The economic analysis estimated that offering 10 individualised acupuncture sessions over three months would cost the NHS £460 per patient, compared with £345 for usual care, over two years. The cost per quality adjusted life year gain (QALY) was just £4,241, well within NICE’s usual threshold of around £20,000 per QALY.(3)
The NICE guidelines suggest restricting acupuncture to a maximum of 10 sessions over 12 weeks or less. Dr Cummings, who advised the NICE guideline development group about acupuncture, would have preferred a “less didactic recommendation”. He notes that NICE derived the recommendation from the recent large RCTs.
“Clinical practice is not the same as an RCT,” he points out. “I would have preferred to see more clinical judgement applied in this decision, but I understand the need to put an upper limit on provision”.
Dr Cummings suggests treating patients for between three and six sessions, and then moving to exercise or manual therapy if patients do not benefit. Most patients who benefit should continue for between eight to 12 sessions. Clinicians should review patients who relapse after a month to decide on whether or not to offer maintenance acupuncture treatment. However, Dr Cummings stresses that he bases his suggestions on clinical experience, rather than rigorous RCTs.
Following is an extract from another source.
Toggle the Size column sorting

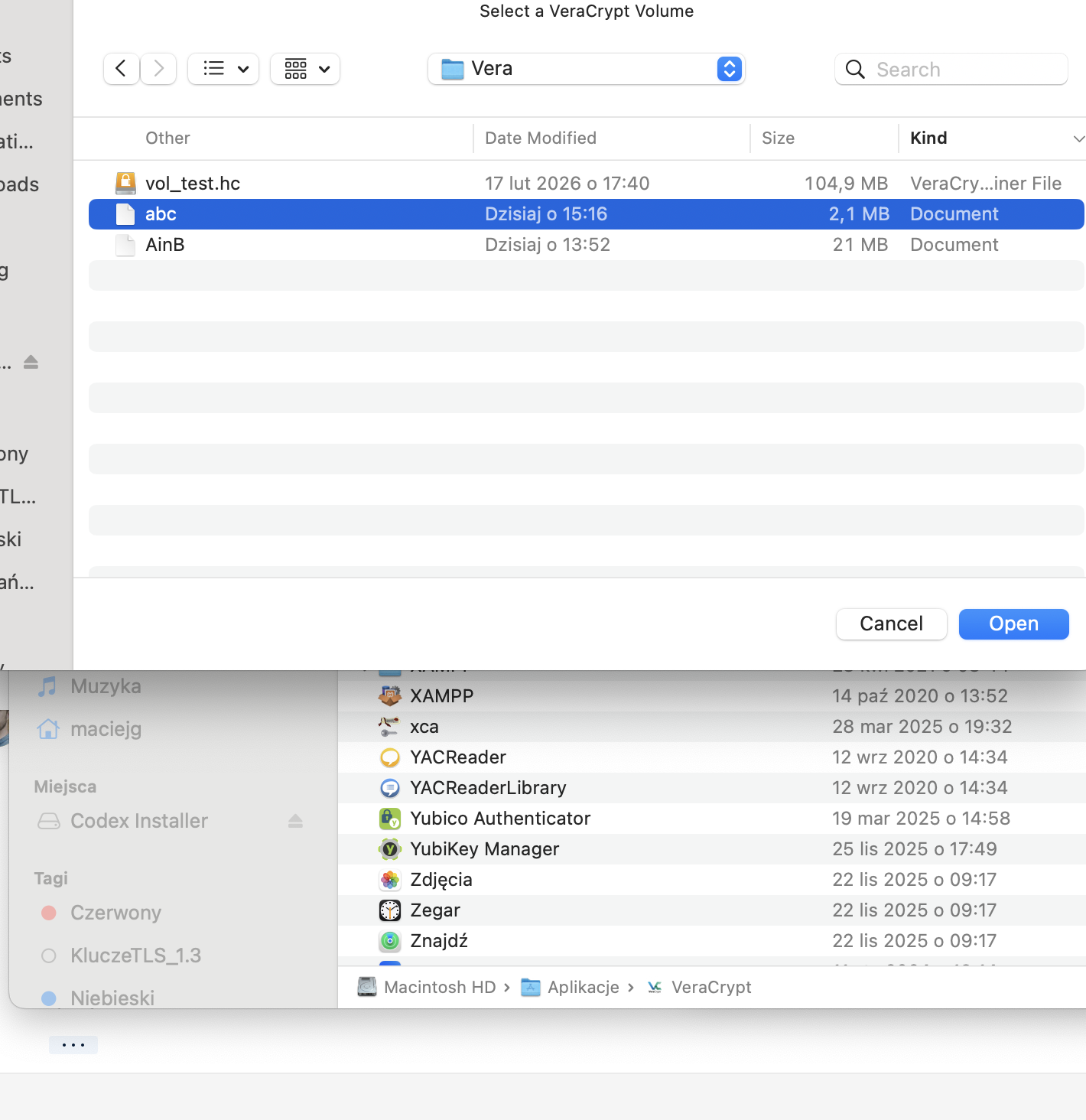click(824, 138)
Patients, depending on their preference, can either use acupuncture as their first course of treatment, or try needling after manual therapy or exercise if these options fail. NICE suggests offering a maximum of nine sessions of manual therapy, including spinal manipulation, over 12 weeks or less.
The tailored, structured exercise should comprise a maximum of eight sessions over 12 weeks or less, usually in a supervised group of up to 10 people. However, if groups are not suitable for a particular person, NICE advocates offering one-to-one supervised exercise programmes. All patients should also receive advice and information that encourage self-management.
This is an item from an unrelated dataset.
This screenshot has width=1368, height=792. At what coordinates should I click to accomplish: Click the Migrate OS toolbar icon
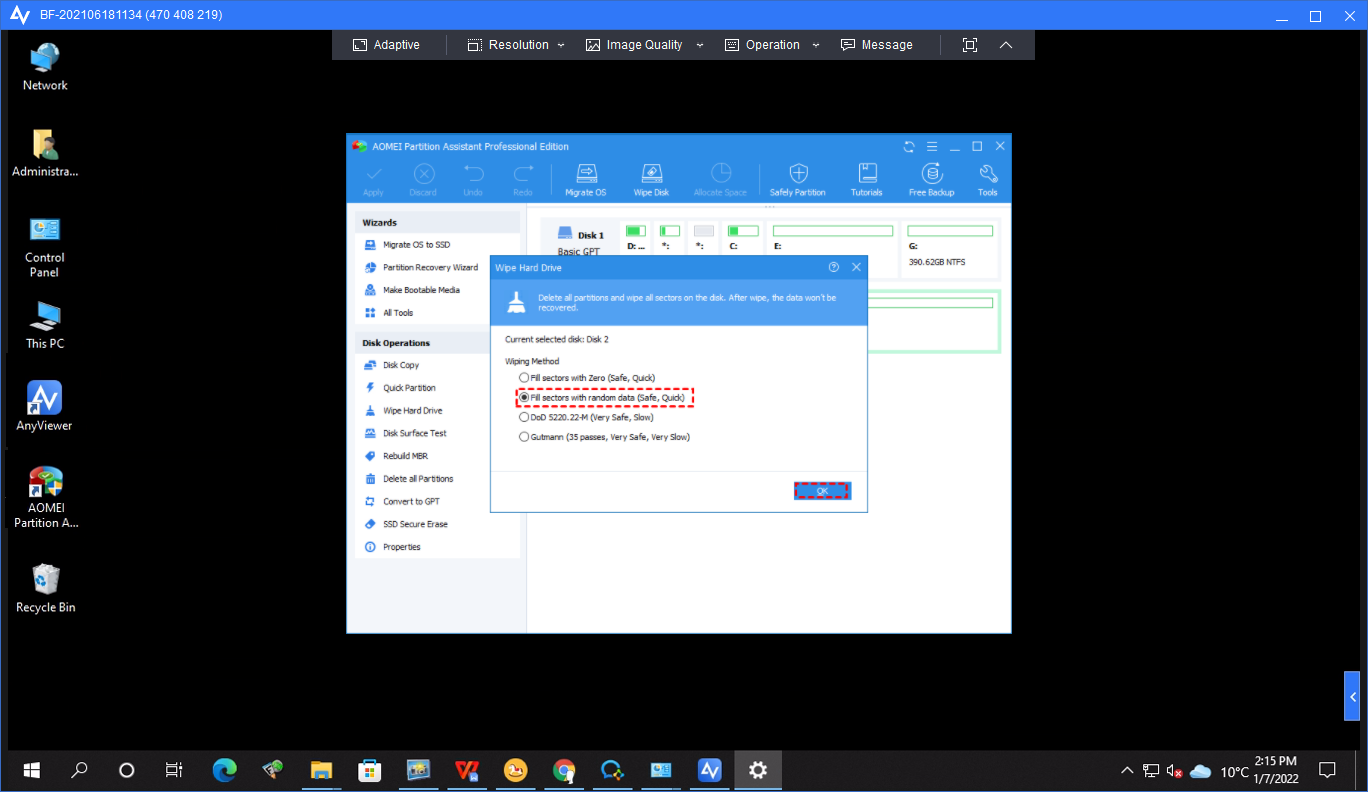[586, 178]
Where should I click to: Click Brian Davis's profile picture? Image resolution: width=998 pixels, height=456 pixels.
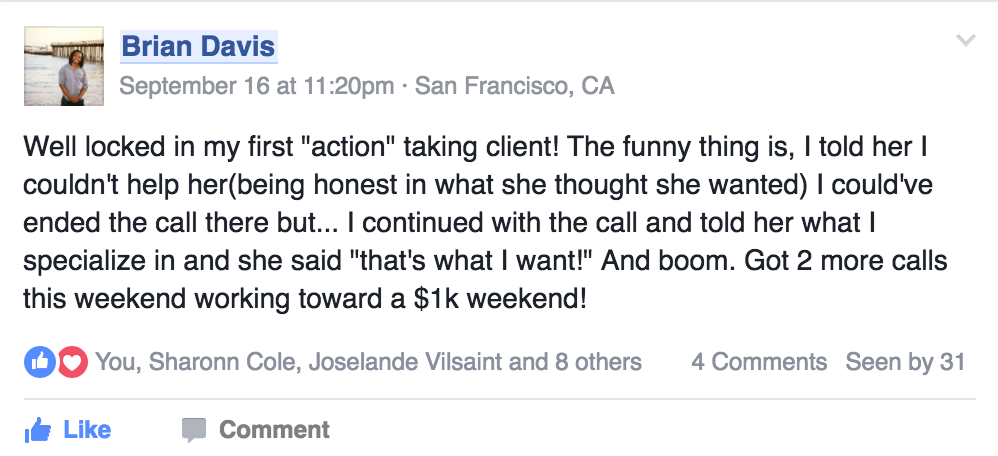62,66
GPs should consider referring people who received at least one of these less intensive treatments and who endure “high disability”, significant psychological distress or both for a combined physical and psychological programme. This comprises around 100 hours over a maximum of eight weeks.
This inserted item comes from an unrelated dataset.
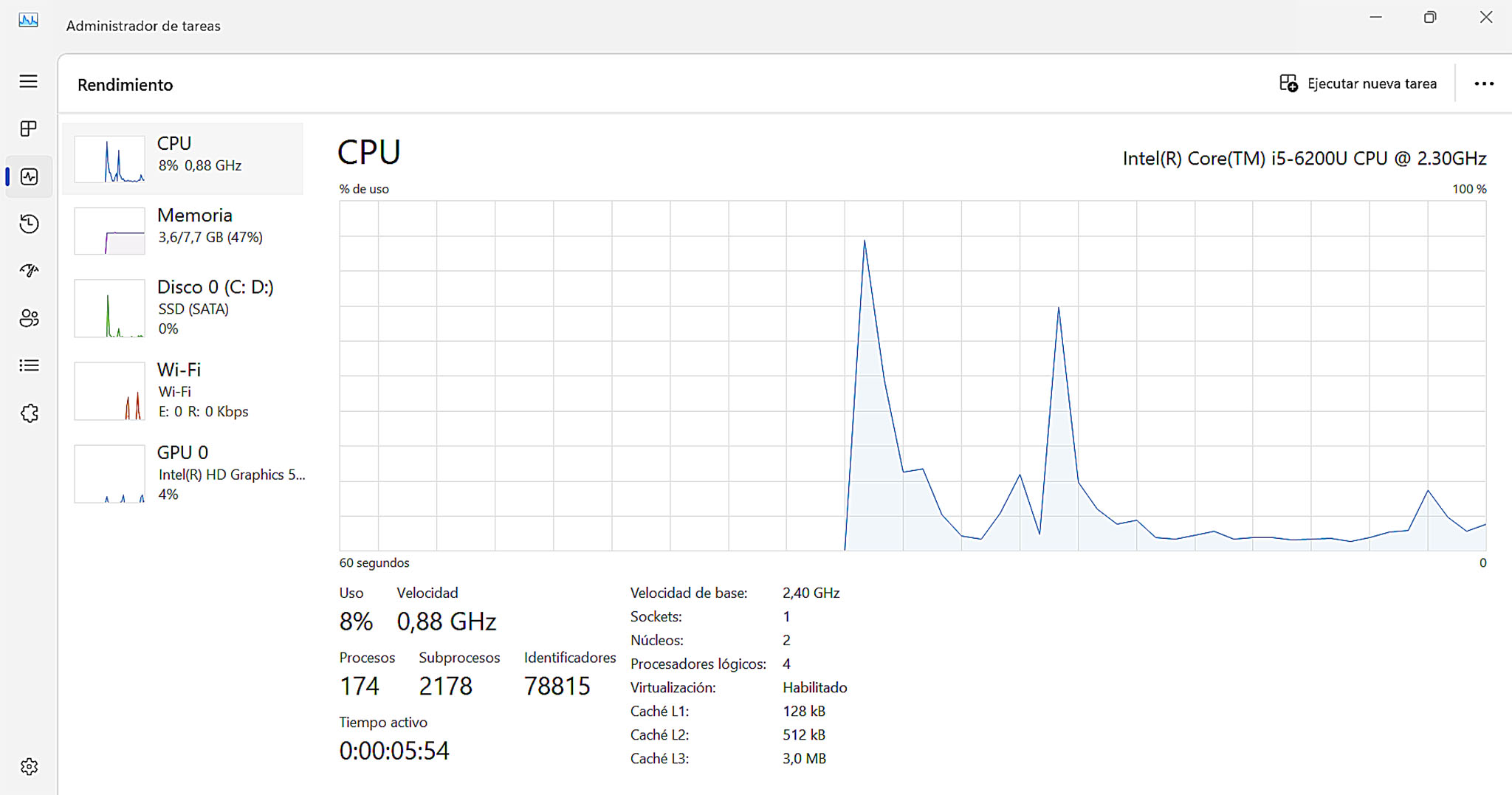Maximize the Administrador de tareas window
Viewport: 1512px width, 795px height.
[1430, 17]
Practice service implication
Against this background, Dr Cummings would like to see all PCTs develop acupuncture services with a “strong focus on high-volume, group acupuncture clinics”. The approach proved successful in initial results from an ongoing UK study.(4)
“I think it is possible for all practices to have one or more GP, nurse or physiotherapist with acupuncture skills,” he says. “The BMAS trains regulated healthcare professionals in short and inexpensive courses in Western medical acupuncture. There is also room for the development of more central PCT-run clinics, perhaps associated with a musculoskeletal clinical assessment treatment and support service”.
Despite acupuncture’s long history, several questions remain. According to Dr Cummings, further studies should investigate: the most effective acupuncture techniques and regimes; how to select patient subgroups that respond well; and the most cost-effective approach to implementation. In the meantime, after two-and-a-half millennia the NICE guidelines firmly establish acupuncture in the medical mainstream.
1. Furlan AD, van Tulder MW, Cherkin DC, et al. Acupuncture and dry-needling for low back pain. Cochrane Database Syst Rev 2005:CD001351.
2. National Institute for Health and Clinical Excellence. Low back pain: early management of persistent non-specific low back pain. London: RCGP; 2009. Available from: http://www.nice.org.uk/nicemedia/pdf/CG88fullguideline.pdf
3. Ratcliffe J, Thomas KJ, MacPherson H, et al. A randomised controlled trial of acupuncture care for persistent low back pain: cost effectiveness analysis. BMJ 2006;333:626.
4. Berkovitz S, Cummings M, Perrin C, et al. High volume acupuncture clinic (HVAC) for chronic knee pain – audit of a possible model for delivery of acupuncture in the National Health Service. Acupunct Med 2008;26:46-50.